■ Work instructions
1) From the RSS feeds lab, extract the passage from "# Working with" up to and including "RSS feed URL.", word for word.
2) Continue the RSS feeds lab from where it stops.

[Opening Exercise passage section]

# Working with RSS Feeds Lab

Complete the following set of exercises to solidify your knowledge of parsing RSS feeds and extracting information from them.

In [1]:
import feedparser

### 1. Use feedparser to parse the following RSS feed URL.

In [2]:
url = 'http://feeds.feedburner.com/oreilly/radar/atom'

In [3]:
feedburner = feedparser.parse(url)

### 2. Obtain a list of components (keys) that are available for this feed.

In [18]:
feedburner.keys()

dict_keys(['feed', 'entries', 'bozo', 'headers', 'etag', 'updated', 'updated_parsed', 'href', 'status', 'encoding', 'version', 'namespaces'])

### 3. Obtain a list of components (keys) that are available for the *feed* component of this RSS feed.

In [19]:
feedburner.feed.keys()

dict_keys(['title', 'title_detail', 'links', 'link', 'subtitle', 'subtitle_detail', 'updated', 'updated_parsed', 'language', 'sy_updateperiod', 'sy_updatefrequency', 'generator_detail', 'generator', 'feedburner_info', 'geo_lat', 'geo_long', 'feedburner_emailserviceid', 'feedburner_feedburnerhostname'])

[Closing Exercise passage section]
[Opening Source information section]

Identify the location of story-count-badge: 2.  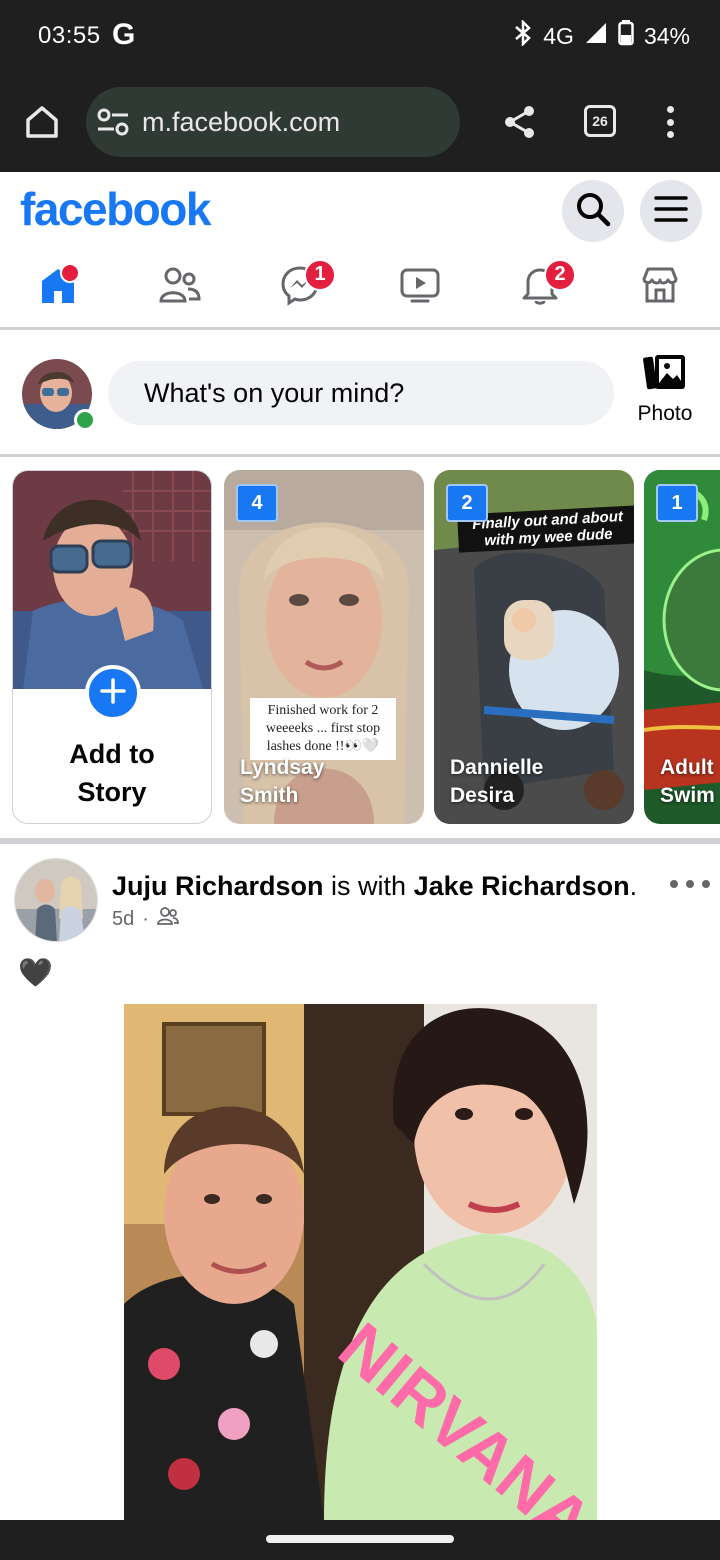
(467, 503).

[Closing Source information section]
[Opening Source information section]

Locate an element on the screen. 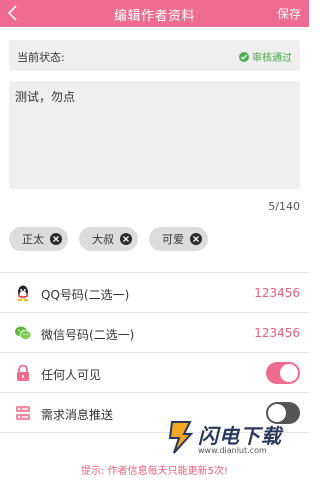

[Closing Source information section]

■ Answers to the exercise
1)
# Working with RSS Feeds Lab

Complete the following set of exercises to solidify your knowledge of parsing RSS feeds and extracting information from them.

In [1]:
import feedparser

### 1. Use feedparser to parse the following RSS feed URL.

2)
### 4. Extract and print the feed title, subtitle, author, and link.

In [34]:
for key in feedburner.feed.keys():
    if key in ['title', 'subtitle', 'author', 'link']:
        print(feedburner.feed[key])

Radar
https://www.oreilly.com/radar
Now, next, and beyond: Tracking need-to-know trends at the intersection of business and technology


### 5. Count the number of entries that are contained in this RSS feed.

In [39]:
len(feedburner.entries)

60

### 6. Obtain a list of components (keys) available for an entry.

*Hint: Remember to index first before requesting the keys*

In [40]:
feedburner.entries[0].keys()

dict_keys(['title', 'title_detail', 'links', 'link', 'comments', 'published', 'published_parsed', 'authors', 'author', 'author_detail', 'tags', 'id', 'guidislink', 'summary', 'summary_detail', 'content', 'wfw_commentrss', 'slash_comments', 'feedburner_origlink'])

### 7. Extract a list of entry titles.

In [43]:
lst=[]
for entry in feedburner.entries:
    lst.append(entry.title)

### 8. Calculate the percentage of "Four short links" entry titles.

In [48]:
c = 0
for element in lst:
    if 'Four short' in element:
        c+=1
print(f'{(c/len(lst))*100}')

51.66666666666667


### 9. Create a Pandas data frame from the feed's entries.

In [51]:
import pandas as pd

In [58]:
df = pd.DataFrame(feedburner.entries)

### 10. Count the number of entries per author and sort them in descending order.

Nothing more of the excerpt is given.